Task prompt ▸
Write out exactly the lines from the one containing "Screen dimensions: 800x626" through the last line of the records below, including both.

━━━━

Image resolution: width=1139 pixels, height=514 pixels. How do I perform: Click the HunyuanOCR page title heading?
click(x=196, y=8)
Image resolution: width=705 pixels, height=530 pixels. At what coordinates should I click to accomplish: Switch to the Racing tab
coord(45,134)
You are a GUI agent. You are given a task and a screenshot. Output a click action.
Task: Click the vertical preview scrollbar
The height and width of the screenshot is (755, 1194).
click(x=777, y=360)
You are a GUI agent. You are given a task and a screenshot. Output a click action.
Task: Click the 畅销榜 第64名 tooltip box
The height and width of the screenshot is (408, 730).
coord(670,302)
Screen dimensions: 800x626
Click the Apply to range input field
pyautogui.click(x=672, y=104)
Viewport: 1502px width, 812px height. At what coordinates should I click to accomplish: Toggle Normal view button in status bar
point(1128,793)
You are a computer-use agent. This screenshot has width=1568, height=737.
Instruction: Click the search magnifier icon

━━━━

Solved problem ▸
Screen dimensions: 800x626
Click the Apply to range input field
pyautogui.click(x=672, y=104)
Viewport: 1502px width, 812px height. At what coordinates should I click to accomplish: Toggle Normal view button in status bar
point(1128,793)
You are a computer-use agent. This screenshot has width=1568, height=737.
Instruction: Click the search magnifier icon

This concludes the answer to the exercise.